As you heard earlier, George, in conversation with his mother suggested that they start making sausages and John was in on that conversation together with his brother Ron.  That was probably in about 1918 and the £15 profit he had made from the sale of chickens, was used to start the sausage making process in what was then Granny Brazil’s wash house at the end of the garden at 52 High Street.  It is said that the recipes for the sausages and brawn were Granny Brazils and I know that she was a magnificent cook.  Grandpa bought meat for the butcher’s shop from Smithfield Market and so he agreed to buy extra meat for the making of the sausages at the same time.  The bread, an integral part of the recipe, was bought from Tommy Baker who ran a baker’s shop next door to the Eagle pub.  Granny Brazil was banished from the washhouse eventually so that it might be demolished to make room for a bigger building.  She was immensely supportive of John’s efforts and never faltered in her faith that her three sons were going to be successful.  After about four years, they realised that they were outgrowing the wash-house and looked around for alternative premises.  At the foot of Station Road, at its junction with London Road was a field called Wilkins Meadow.  They were advised very strongly against its purchase by George Ward Junior the engineering son of the well known local photographer George Ward.  He said that Wilkins Meadow was very susceptible to flooding.  They did not heed his advice and purchased Wilkins Meadow for £300.  There they built their first factory which was completed in about 1925.

- **Exercise requirements**:
**A.** Translate this sentence from the text about the family sausage business into Spanish: "They did not heed his advice and purchased Wilkins Meadow for £300."
**B.** Restate the listing from the line with "Open 'foolcraft german' tag link" through the end of the listing, keeping each request and shifting every coordinate in the answers up by 145. Leave the pictures out.

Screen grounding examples

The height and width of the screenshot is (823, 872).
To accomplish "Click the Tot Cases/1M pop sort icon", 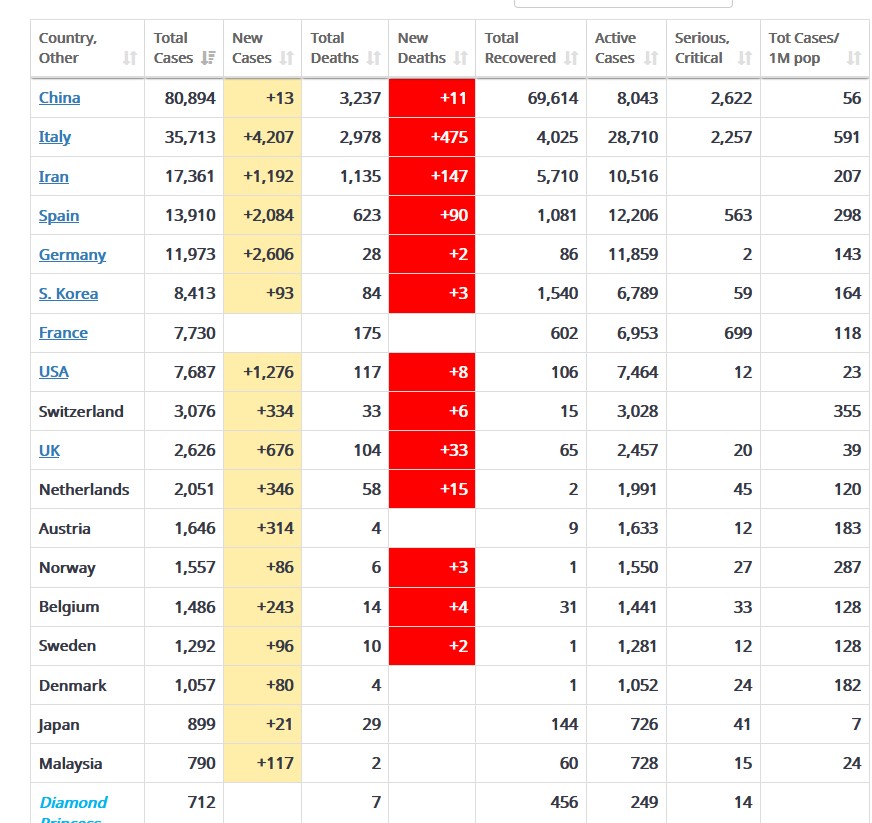I will (x=853, y=59).
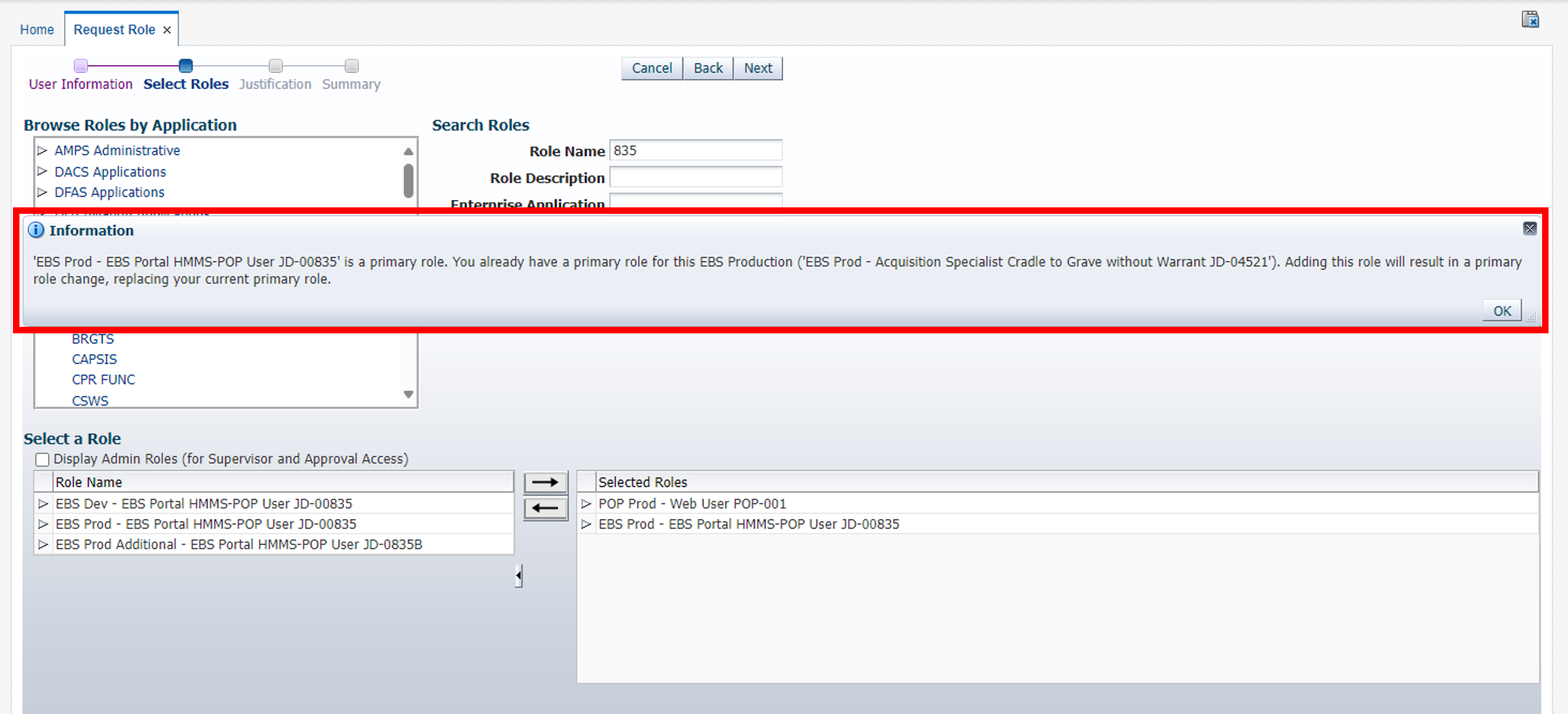Dismiss the Information dialog with its close icon
This screenshot has width=1568, height=714.
1529,229
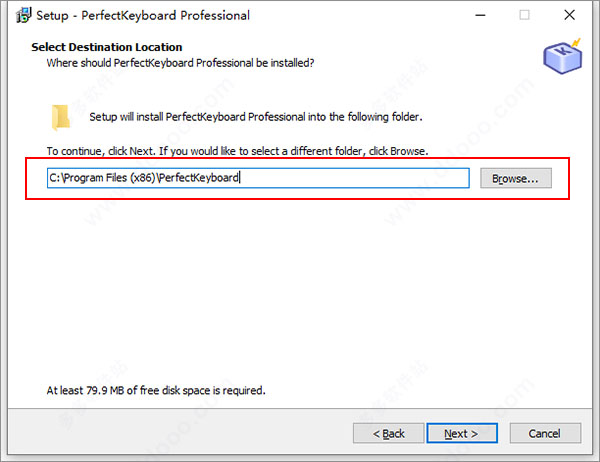Cancel the installation
The width and height of the screenshot is (600, 462).
(545, 433)
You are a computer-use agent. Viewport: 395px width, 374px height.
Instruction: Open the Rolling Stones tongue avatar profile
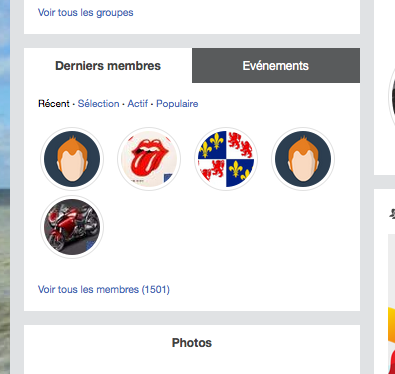149,159
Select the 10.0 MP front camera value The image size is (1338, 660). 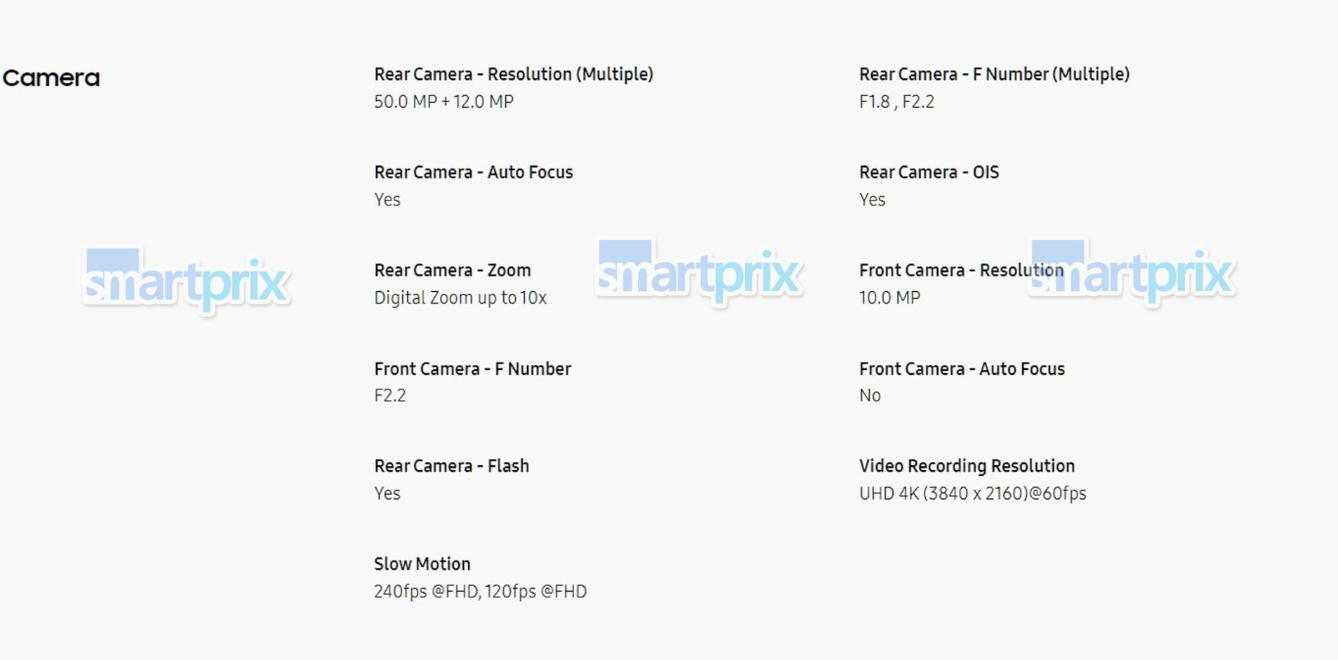[x=889, y=298]
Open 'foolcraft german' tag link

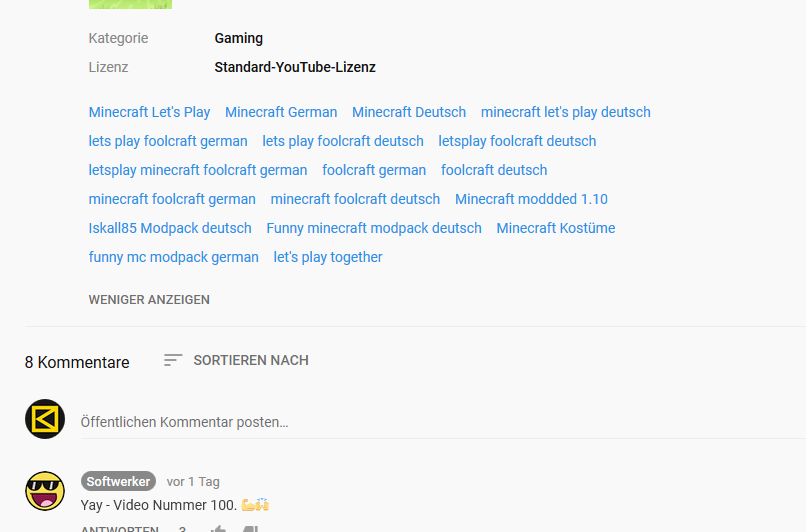point(374,170)

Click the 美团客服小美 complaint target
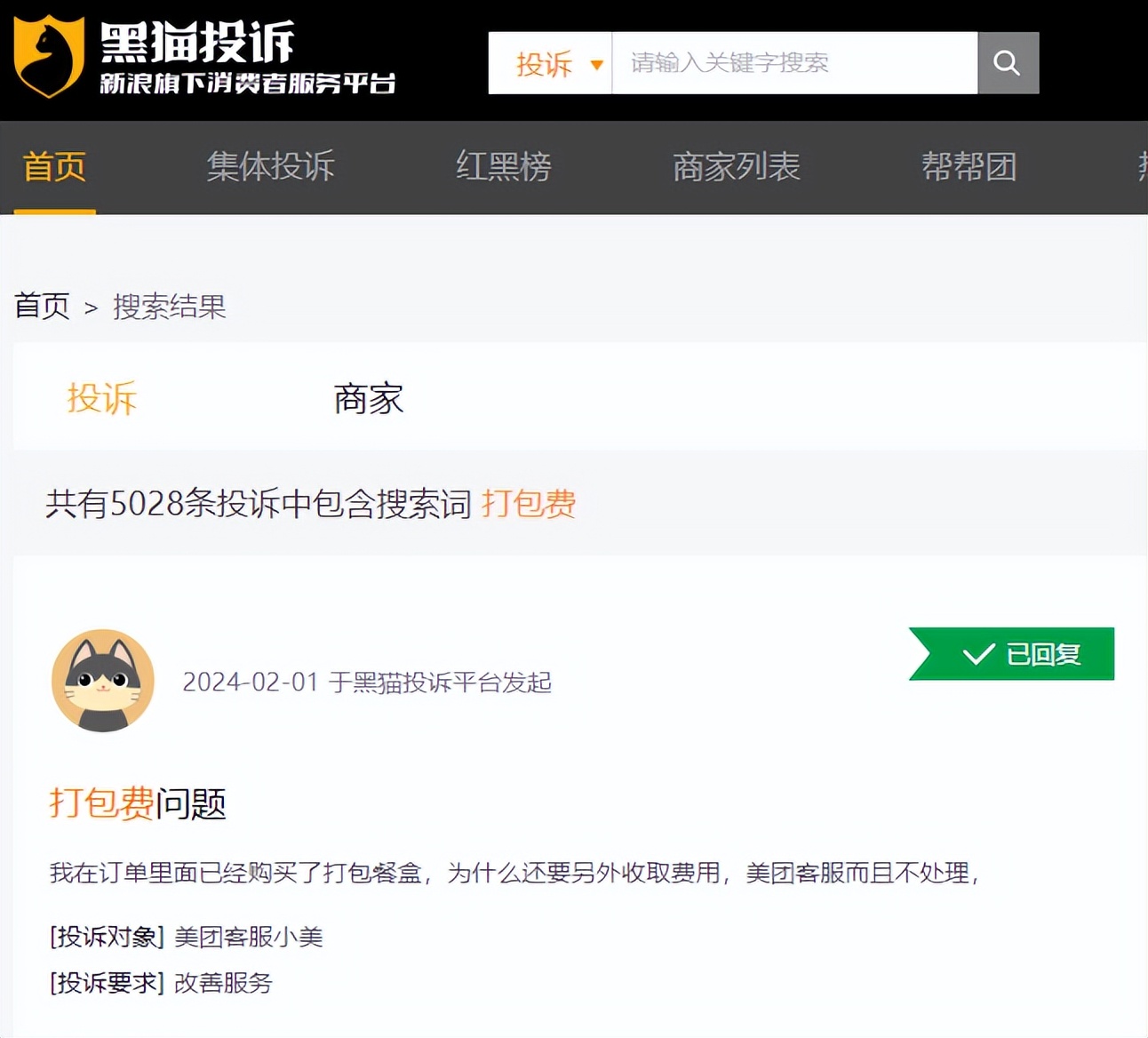click(249, 937)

- **Per-task outputs**:
**A.** No hicieron caso de su consejo y compraron Wilkins Meadow por £300.

**B.**
Open 'foolcraft german' tag link

point(519,315)

Click the 美团客服小美 complaint target
click(394, 1082)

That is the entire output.